Luckily, he said, Gomez and his bandmates had always dreamed of a project like this, thanks
in part to their schooling in Cuba at La Ena, a classical conservatory in Havana.

"They had to study classical music," Lorenz said, "but when they went home they played jazz,
rock, Cuban pop. It's unusual to find a Latin musician who works this well with classical
musicians, but this project has been able to work so well because of this band."

While this band is familiar with the Sinfonica, the Interlochen orchestra has never played it
with them before. The students got the music three weeks ago, Lorenz said, and there will be
two rehearsals before Saturday night's concert.

"That's the nature of the project," Lorenz said. "You have two different cultures. One culture is
the symphonic orchestra culture. In the band culture, they don't need to read the music. But
the band comes very prepared and plays very tightly," he said.

The second half of Saturday's show will be all Tiempo Libre. The group is working in an album,
"Bach to Havana," and plans to play a couple songs off that, Gomez said. It's Bach with a
timba beat.

The two-time Grammy nominated group is made up of seven musicians from the same Havana
school, Gomez said.

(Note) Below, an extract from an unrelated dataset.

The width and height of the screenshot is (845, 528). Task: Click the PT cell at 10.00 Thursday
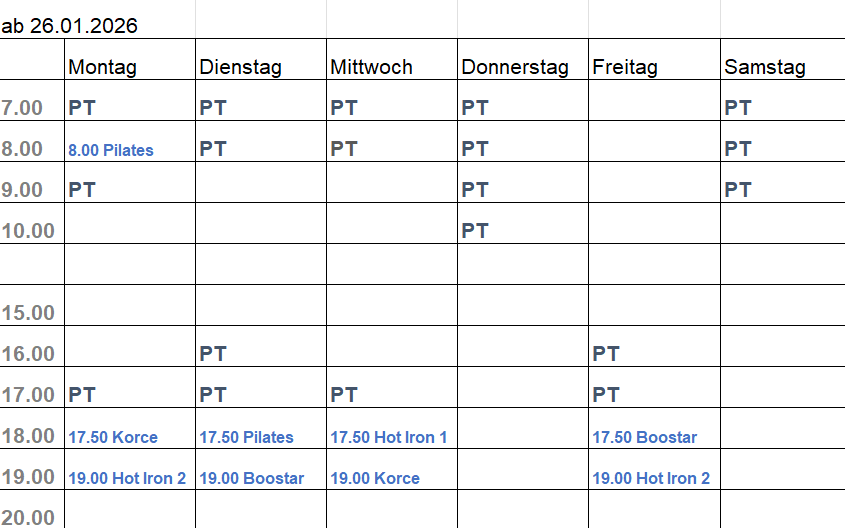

After leaving Cuba, they ended up in different countries but they reunited
in Miami, Gomez said, and formed Tiempo Libre.

Tickets for Saturday's show are $21 for adults, $18 for seniors and $9 for students. Tickets are
available at http://tickets.interlochen.org or by calling 276-7800 or (800) 681-5920.

"Each song is different," he said. "One song is going to sound like bolera, the next like cha-
cha-cha."

The group recently signed to Sony music. The "Bach in Havana" album is due out in May.